The occasional person, invariably a young woman, stopped to ask whether I needed help. For an hour I moved along, away from the dusty, sulphurous fumes and clanging steel of the waterfront, onto quiet civilised pavement. The hotel was in sight, and as you do when you walk with sticks, your eyes are mostly directed towards the terrain. What made this segment better was the line of copper beeches, which I could count as I passed each one. I remember when I ran those inaptly named “fun runs” and I was getting tired, it was the next telegraph pole in the street or on the highway, which was the marker of achievement.

My carer who had been ever present suddenly asked whether she could go and get the wheelchair from the hotel since the footpath was paved and the hotel was not more than two hundred metres away. She had picked the right moment. I agreed and she disappeared as I slogged on with the vain hope that I would get there before she could bring back the wheelchair. The definition of bliss is being propelled in a wheelchair up and through the hotel foyer to the bar for a cold ale.

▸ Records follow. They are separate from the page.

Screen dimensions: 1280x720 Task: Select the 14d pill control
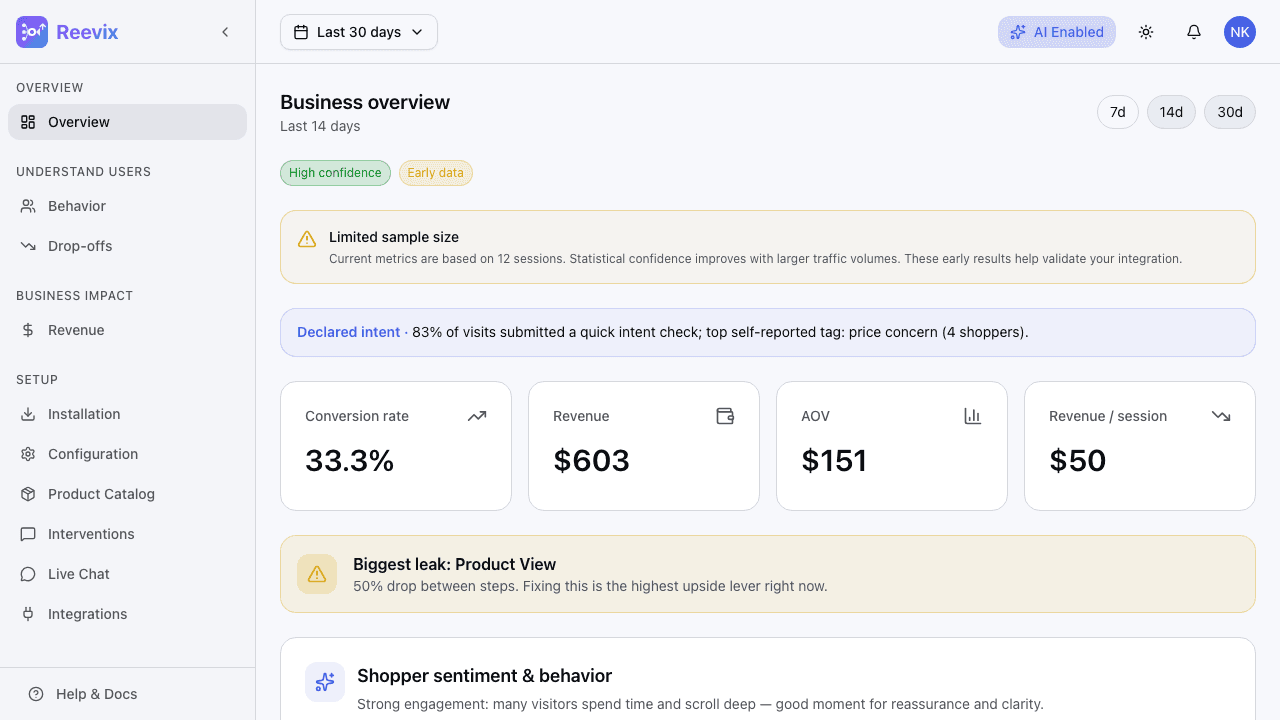pyautogui.click(x=1171, y=112)
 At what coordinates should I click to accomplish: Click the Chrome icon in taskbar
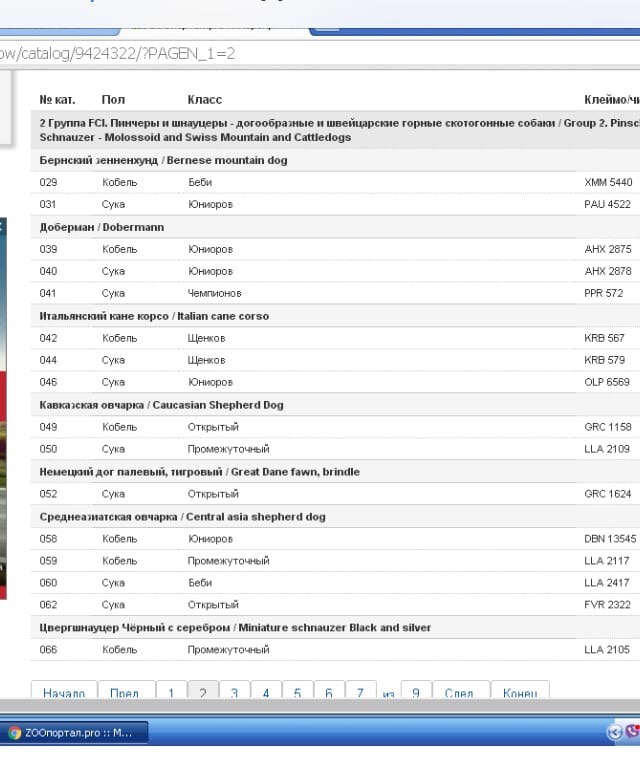click(x=14, y=733)
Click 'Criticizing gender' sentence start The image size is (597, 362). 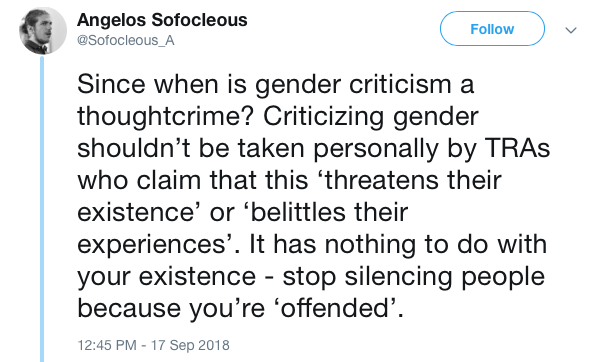pyautogui.click(x=371, y=117)
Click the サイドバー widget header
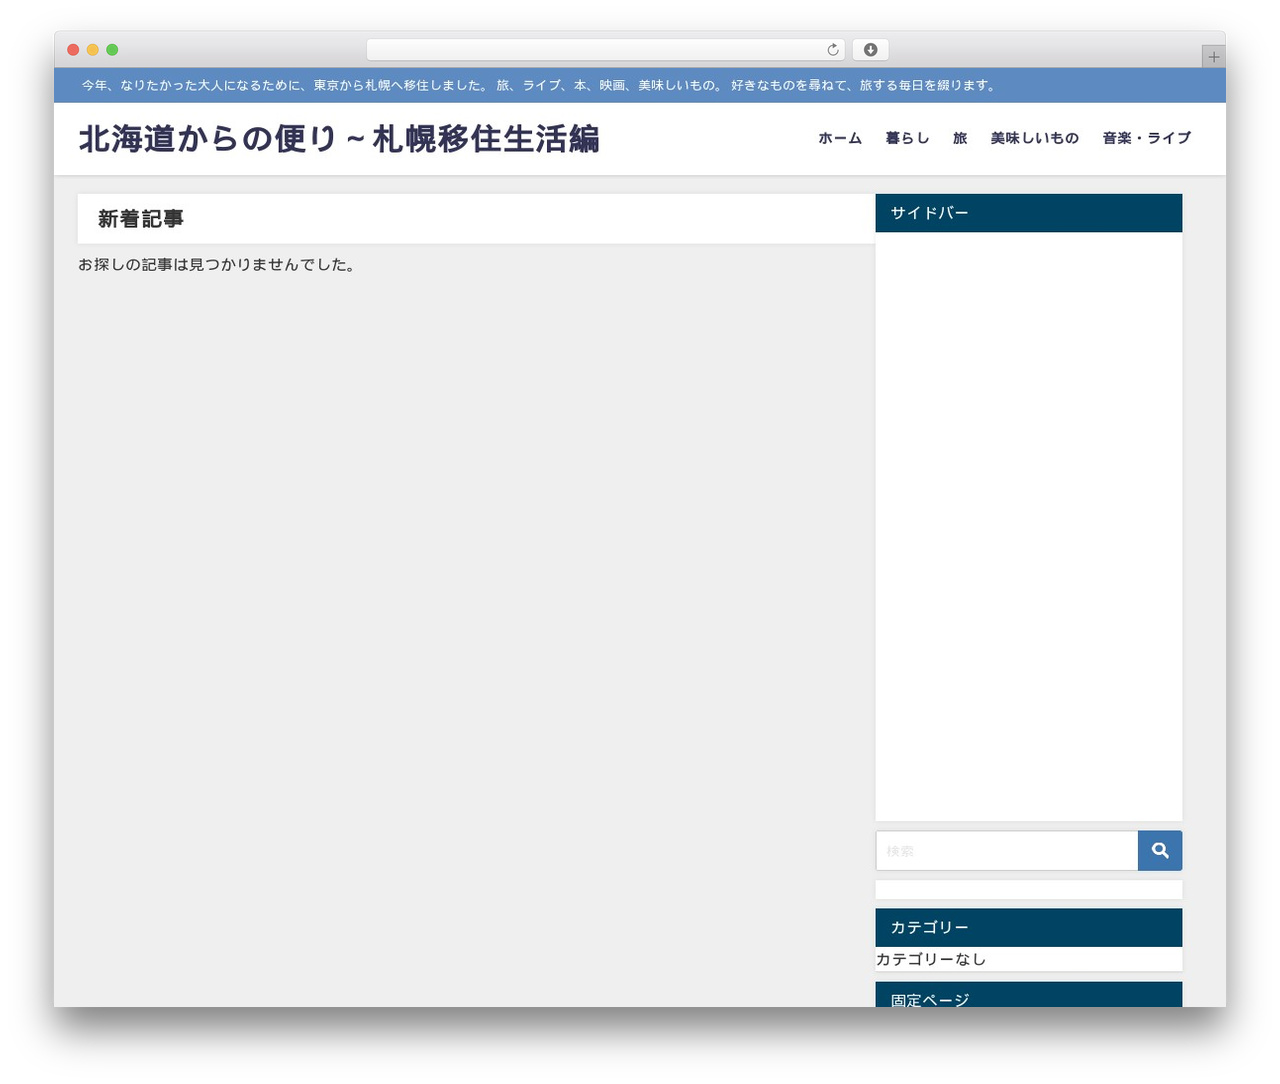Viewport: 1280px width, 1084px height. 1029,213
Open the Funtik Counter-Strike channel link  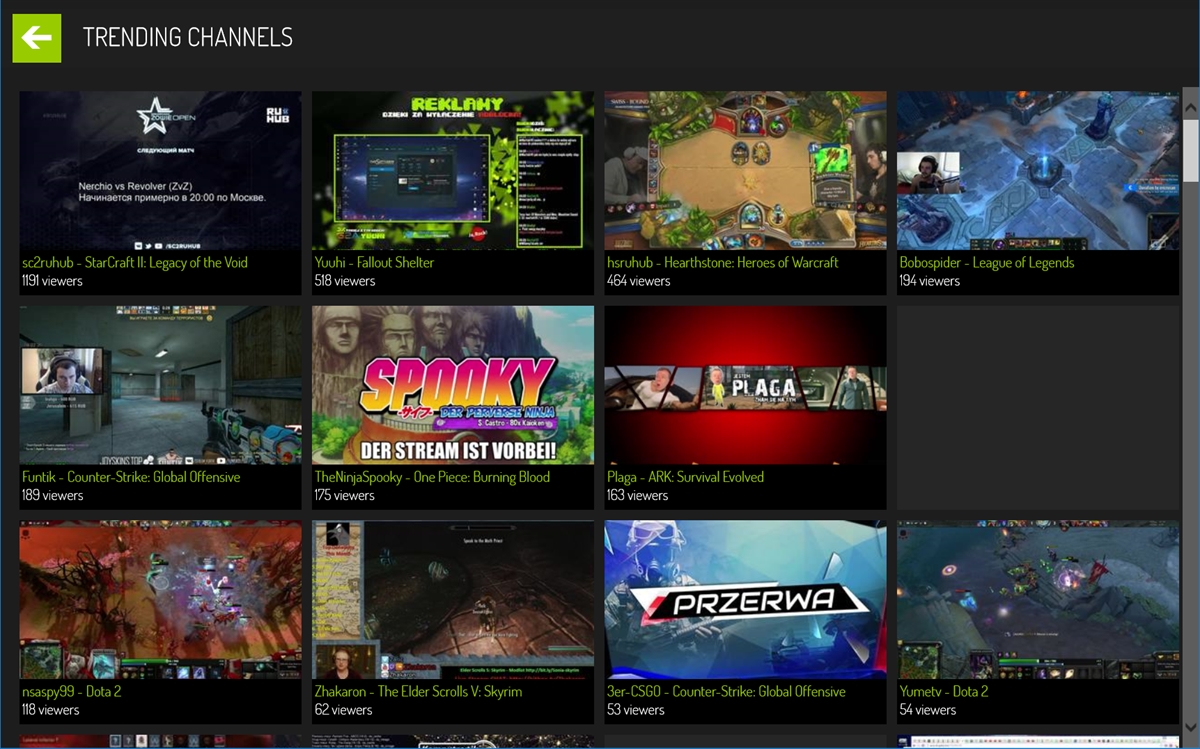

Caring, as I have found out, and the interaction with the person in care is something you see, but unless you are in the situation, you will never feel the importance of that interaction.

However, caring is not the exclusive preserve of some professional group or a financial benefit enshrouded in impenetrable regulation. It is a basic tenet of our society.

It is up to those disabled but articulate, to continually advocate for a better deal, not only for the disabled, but also for the carers. Neither the carer nor the person being cared for live in parallel. However, the challenge remains of how best to translate that interaction between those who have the interpersonal skills intuitively and those who need to learn the skills to improve the interaction. The internet seems to be full of exhortation as to what is best for the disabled, but there does not seem to be much room for interactive comment.

Yet 272,000 carers are under 25 years. I have grandson who was then 14 and who, without prompting, brought me a chair when I needed to sit down. He knew without any words being exchanged what was wanted, because he was paying attention to his environment rather than a piece of technology.

As against this was a young girl of similar age, head down, concentrating on her texting who pushed past me into the lift. Suddenly there was a scream of anguish as the door closed on her inattentive self. It was fortunate that it was not a railway crossing – or a puddle, which turned into a fathom-deep pond.

The allusion in the title is to the Australian author, Alan Marshall, a useful text for us all. He did learn to negotiate that fathomless puddle. Has government with this recent budget done the same thing?

Mouse Whisper

Heard in the Louis Vuitton emporium in Tibooburra: What is better, a retail politician or a wholesale disaster?